Dans les champs d'honneur


Dans les champs d'honneur

Dans les champs d'honneur, on crève simplement
Comme des rats pris dans un piège sanglant.
Les roses sauvages, bavardes et obscènes,
Sucent notre sang, se nourrissent de nos peines.

La guerre mondiale, affaire de comptables,
Additionne les morts, résultats rentables.
Apocalypse en cravate, signée par les puissants
Qui jouent aux dés avec nos vies, indifférents.

Nous sommes tombés comme des mouches écrasées,
Par des doigts propres qui n'ont jamais osé
Se salir dans la boue où la raison se noie,
Pendant que les discours pompeux font grande voix.

La pensée s'est pendue au poteau sans procès,
Les généraux l'ont tuée sans aucun excès.
La défaite du sens, normale progression
D'un monde qui préfère l'ordre à la réflexion.

La tragédie humaine est un cirque étrange,
Où les spectateurs acclament quand tout se dérange.
L'apocalypse a sonné, personne ne s'égare,
On marche au pas, vers le grand tintamarre.
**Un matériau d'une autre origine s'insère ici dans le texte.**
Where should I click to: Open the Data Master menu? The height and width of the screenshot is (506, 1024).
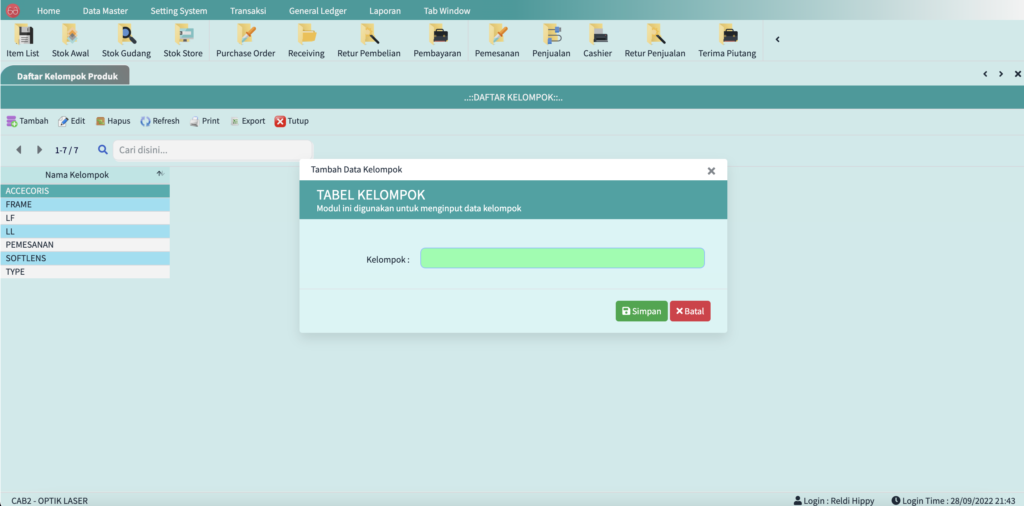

Guerre mondiale : deux mots propres pour dire l'abattoir,
Des corps empilés, des os broyés, le désespoir.
Des mères qui pleurent, des pères qui noient leur chagrin,
Des enfants qui grandissent dans ce monde incertain.

Ne reprenez pas ce bâton de dynamite,
Cette folie qui court, qui saute, qui s'agite.
Notre chair pourrie vous convie à connaître
Les tombes anonymes où la vérité pénètre.
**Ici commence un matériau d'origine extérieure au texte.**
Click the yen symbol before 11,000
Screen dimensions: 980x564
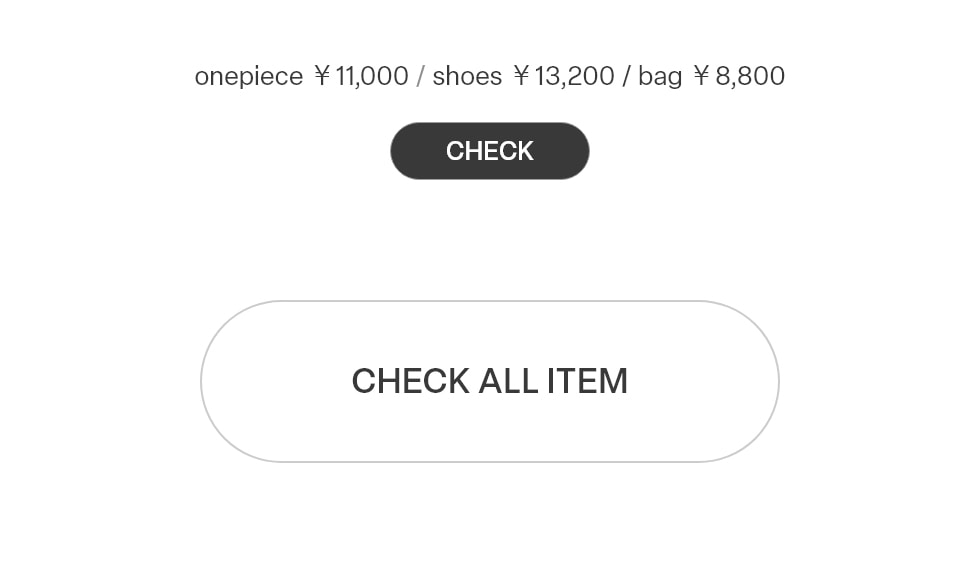(x=322, y=76)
Car sous ces fleurs écarlates, cocardes vaines,
Les asticots font leur œuvre, sans plainte ni peine.
Dans les champs d'honneur, mensonge criard,
Notre silence hurle ce que cache le brouillard.


Requiem sur les champs d'honneur

Ils appellent cela les champs d'honneur
Mais j'y ai vu l'honneur se faner et dépérir,
C'est la première victime qui se désagrège,
Dans la boue, piétinée sans pudeur, étranglée.

Les roses sauvages y poussent, cramoisies,
Non par nature, mais gorgées de nos sangs.
Elles survivront quand les villes seront poussière,
Avec son brouillard sur tous les continents.

J'ai vu la raison s'effondrer
À genoux dans les tranchées,
Tandis que la folie, couronnée,
Distribuait ses médailles aux borgnes du jugement.

L'apocalypse n'est pas venue sur des nuages,
Elle est arrivée de l'état-major avec ses télégrammes,
Pour culminer un jour en éclair aveuglant,
Par des mains qui n'ont jamais tremblé sous les orages
Des bombes vomissant la finalité de ses entrailles.

Quelle est cette tragédie humaine ?
Un théâtre d'ombres où personne n'applaudit,
Où les acteurs meurent réellement,
Où le rideau de cendres ne retombe jamais sur les saluts,
Mais sur le linceul drapant les fosses communes écarlates.

La guerre mondiale, encore ce refrain,
Ces deux mots toujours si infâmes,
Cachent si mal le charnier universel,
Cette symphonie profonde des râles,
L'art funéraire qui fait de la chair un décompte.

Nous ne sommes pas morts pour la vérité.
Nous sommes morts, tout simplement.
Tous les martyrs d'une série sans fin,
Témoins impuissants de cette escalade,
Où chaque paix n'est qu'un entracte
Dans le spectacle de notre annihilation.

J'ai vu des hommes pleurer comme des enfants
Pour une photographie trempée sous la pluie.
J'ai vu des lettres jamais envoyées,
Des mots d'amour devenus orphelins
Dans des poches transpercées des moribonds.
Demain, il ne restera même plus de larmes
Pour pleurer une terre devenue infertile.

Ne reprenez pas cette folie
Comme on reprend un flambeau.
Car ce n'est pas la lumière que nous portons,
Mais l'ombre éternelle d'une logique moribonde
L'absurdité faite chair, la déchéance de la morale.

Dans ces champs qu'ils osent nommer d'honneur,
Nous hurlons notre silence,
Nous murmurons l'évidence :
L'homme n'est plus un jardinier, mais le seul animal
Qui organise dans le zèle sa propre extinction
Et l'appelle Histoire ce grand anéantissement.